Albert Bartlett

Personal information
- Full name: Albert James Bartlett
- Born: 23 April 1900 Adelaide, South Australia
- Died: 6 October 1968 (aged 68) Woodville, South Australia
- Batting: Right-handed
- Role: Batsman

Domestic team information
- 1925/26: South Australia

Career statistics
| Competition | First-class |
| Matches | 1 |
| Runs scored | 11 |
| Batting average | 11.00 |
| 100s/50s | 0/0 |
| Top score | 7 |
| Catches/stumpings | 1/– |
- Source: Cricinfo, 24 April 2018

= Albert Bartlett (cricketer) =

Australian cricketer

Albert James Bartlett (23 April 1900 - 6 October 1968) was an Australian cricketer who played grade cricket for Sturt Cricket Club in the 1920s. He was a successful batsman for the team and played for South Australia's colts team for several seasons. He played one first-class match for South Australia in November 1925.

==Early life and family==
Bartlett was the middle of three brothers, who all attended Unley High School. Bartlett showed promise as a cricket player very early, playing in the school's first eleven while only 12 years old. After leaving school, he played club cricket first for Malvern United and then for Kenilworth in the Adelaide and Suburban Association, where both of his brothers also played. His older brother, J. V. Bartlett, played at Kenilworth alongside Vic Richardson.

==Grade cricket==
Bartlett played grade cricket for Sturt beginning in the 1920–21 season. He played the first half of the season with the B grade team and was promoted to the A grade team for the second half, becoming Sturt's player number 130. then scoring a century in just his third first-eleven game, scoring 110 runs not out against East Torrens. In the 1921–22 season, despite playing half the season for Sturt's B grade team again, he led the batting averages for the A grade team with 61.4. He played every game at A grade 1922–23 season, when he topped the team's batting averages with 85.8, and he was then the third-highest run-scorer in all of A grade the following season with 601 runs.

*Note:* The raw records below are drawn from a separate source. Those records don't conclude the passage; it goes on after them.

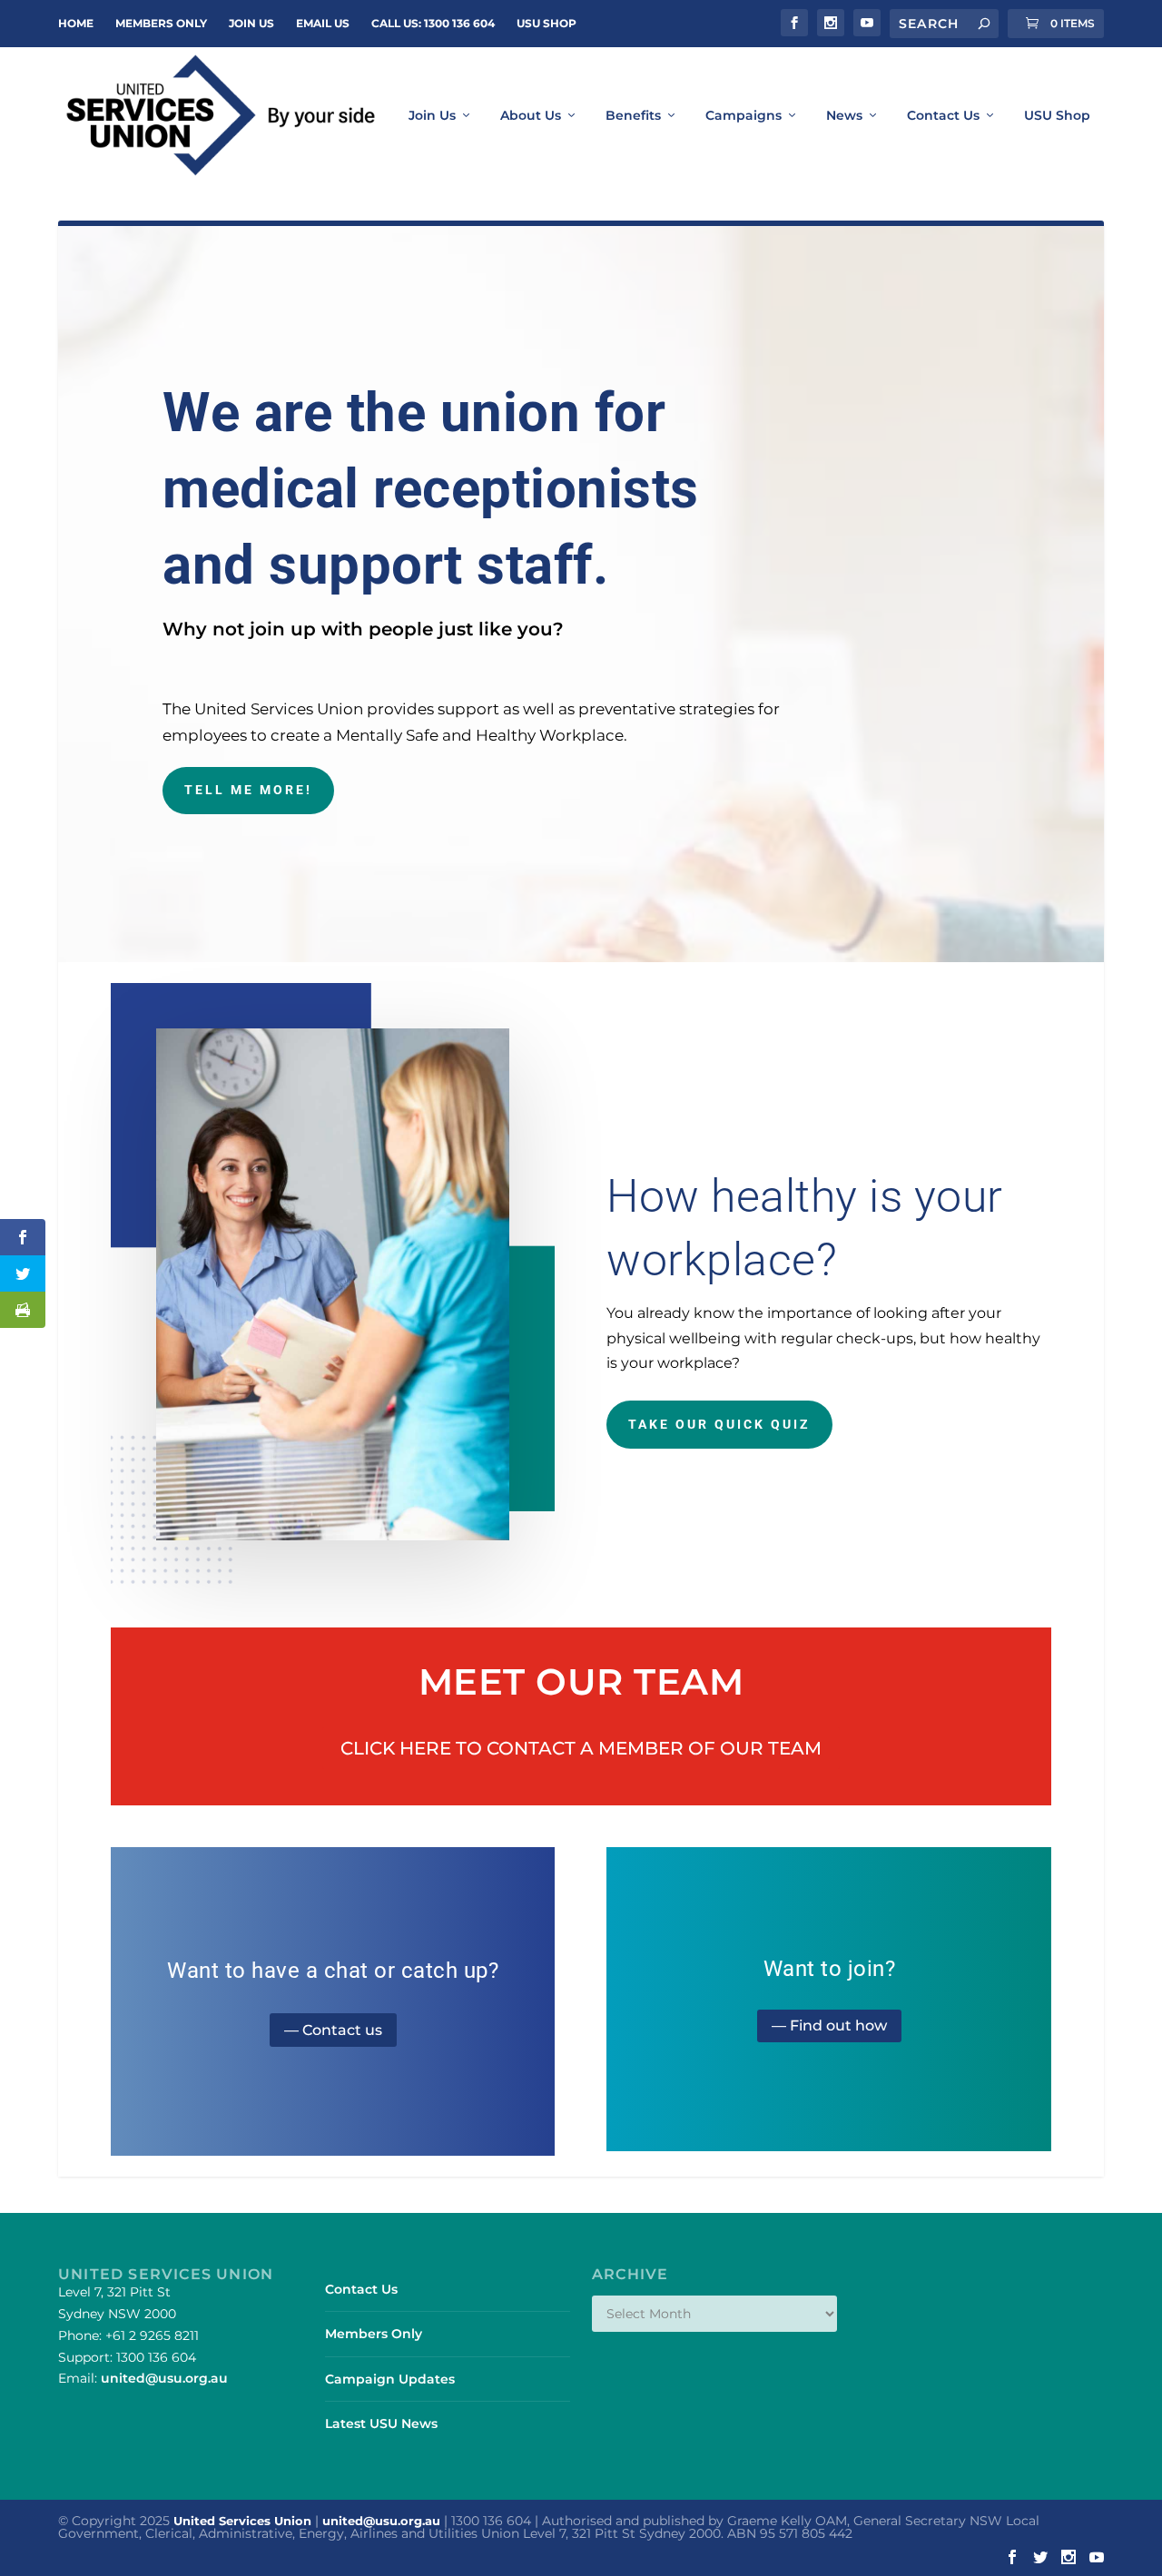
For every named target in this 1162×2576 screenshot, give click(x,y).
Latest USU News (381, 2423)
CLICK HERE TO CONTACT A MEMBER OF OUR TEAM (581, 1748)
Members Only (161, 23)
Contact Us (943, 115)
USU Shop (546, 23)
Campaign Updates (390, 2379)
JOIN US (251, 23)
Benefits (633, 115)
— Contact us (333, 2030)
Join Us (432, 115)
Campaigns (743, 115)
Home (76, 23)
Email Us (323, 23)
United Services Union (242, 2520)
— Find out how (829, 2025)
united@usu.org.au (164, 2378)
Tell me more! (248, 789)
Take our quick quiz (719, 1424)
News (844, 115)
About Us (530, 115)
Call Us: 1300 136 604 (433, 23)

Bartlett was part of the Sturt team that won the A grade premiership in the 1924–25 season by defeating University in the final in April 1925. Bartlett was again Sturt's best batter of the season with 601 runs at an average of 85.85, scoring three centuries and winning the club's batting trophy.

Bartlett won Sturt's A grade batting trophy again in the 1926–27 season. By 1929, Bartlett had scored centuries against every A grade team in South Australia except for West Torrens. In an A grade semi-final in March 1929, all three Bartlett brothers played together for Sturt against Port Adelaide, the first time that three brothers had played together in an A grade cricket match.

Bartlett was a life member of the Sturt Cricket Club.

==State cricket==
Bartlett's strong form in grade cricket meant that he featured for South Australia's colts team for several seasons, and was the team's top scorer four times. He played his first and only first-class match for South Australia against Western Australia, beginning on 21 November 1925. His batting performances in the match were unimpressive, with 7 runs in South Australia's first innings and 4 runs not out in their second.

==Playing style==
Bartlett used a range of batting shots to score his runs. He scored the majority of his runs with the square cut and cover drive shots, but could score runs all around the wicket.